Just jam an unreasonable amount of data through it, and all of the noise is filtered out and the signal remains.

33Deep learning isn't how the brain works.

It's a brute force technique to get a thing to work that is viable.

It requires massive scales and cost,

It's not the bottom up way for it to have shown up, e.g. in actual organisms.

Instead of finding the delicate, contingent, bottom-up path to deep-learning style outcomes, we just said "screw it we'll run it not a 9 or 10 or even 11, but 1000x power until it works".

Now that we know the basic thing is viable, there will be any number of optimizations and improvements to it that can be made.

The brain can get similar outcomes more efficiently, with less feedback. But it was an evolved, bottom-up, continuously viable machine, not a brute-force engineering approach.

There's an existence proof of a similar scale system that runs far more efficiently (our brains); from here we can continually improve the artificial, brute force approach.

34Systems on the cusp of criticality are where interesting things happen.

Similar to the nested chain mail of feedback loops, always spinning.

Ready to be perturbed and cascade that information; a dynamic equilibrium.

35Observation is inherently noisy.

There's all kinds of details that don't matter--that average out to mush--that you can safely ignore.

But deciding which details matter and which can be ignored is an act of judgment.

It requires having a mental model of what you expect, so you can see the things that don't fit the model (and are thus important to attend to).

This is one reason why observing the whole system from afar is not viable; when you're up close you can sort through the signal, and then flag anomalies up the chain.

But when you're looking at all of it at once, you're drowning in a cacophony of signal.

If you don't have a mental model for what you expect to see in the signal, it's all just noise.

36All things die and yet life goes on.

37Alignment of agents creates brittleness

Agents align with other agents in the swarm, because it's easier to go with the flow.

This increases efficiency overall (fewer eddy currents, more laminar flow), but like any increase in efficiency, it makes the system better at doing what it currently does... at the cost of making it less able to change what it does.

38If the individual can't survive outside the swarm they will become more similar to others in the swarm.

Any individual member of the swarm will increasingly look like any other.

Consider two red blood cells; they're practically identical.

Once you submit to the swarm and its logic, the power of the collective, the individual has a crutch: they no longer need to be viable as an individual.

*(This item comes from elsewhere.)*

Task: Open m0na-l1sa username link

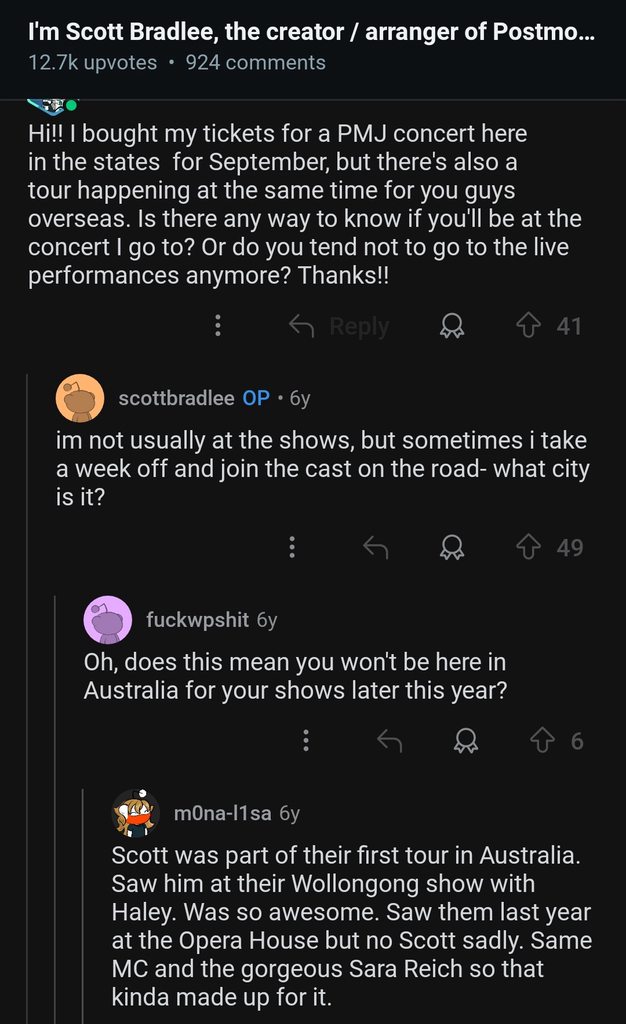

That allows them to exist more cheaply, to shed lots of complex machinery and effort, but it also means that they can no longer exist outside the swarm.

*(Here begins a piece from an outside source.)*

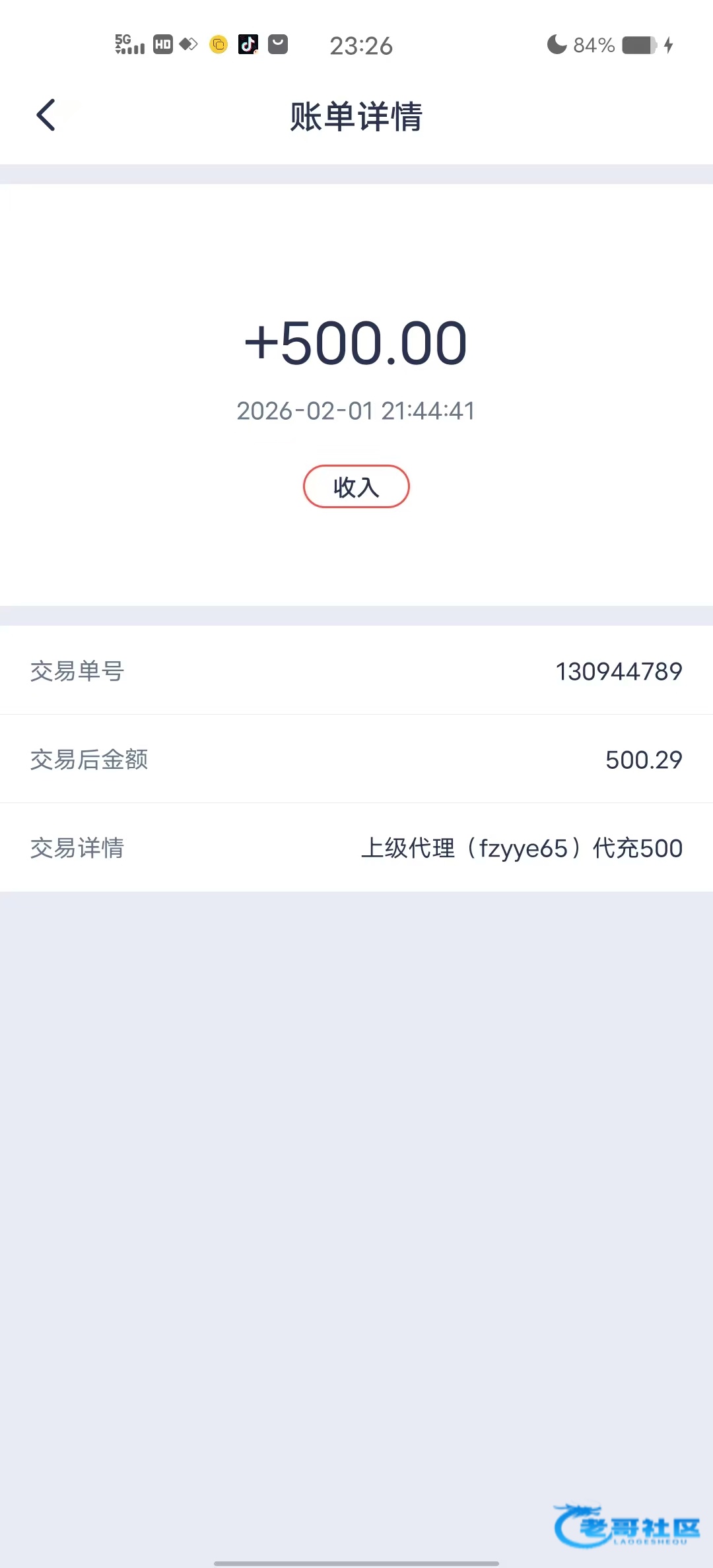This screenshot has height=1568, width=713.
Task: Tap the 收入 income badge
Action: 356,487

Ants become extremely similar because they aren't viable outside of the swarm.

The swarm would prefer the individuals to be replaceable, the same, cogs in the machine, because then it can handle them with more efficiency.

39On a traditional local OS you can change the application you use to access your data.

But in a cloud service or app you can't.

Your data and the app are tied, fundamentally.

This reduces competition significantly; an app that has useful data in it (but not particularly good at making use of that data) will be hard for even better competitors to compete with.

Data silos are powerful in single-player contexts.

But they are even more powerful in multi-player contexts.

To switch, you have to convince everyone else not just to move to a new app, but to move to the same new app. A massive coordination problem, even if there's a clear value differential!

40Even dialogue with yourself creates insights.

The process of distilling a thought dart forces you to reify vibes into words, which can force them to be more rigorous.

As you converse, there's an opportunity to learn and change what you think based on prior insights in the conversation.

This is also one of the reasons that the same LLM, structured into agents that converse with each other to create a good answer, can get better results than that same LLM asked the question directly.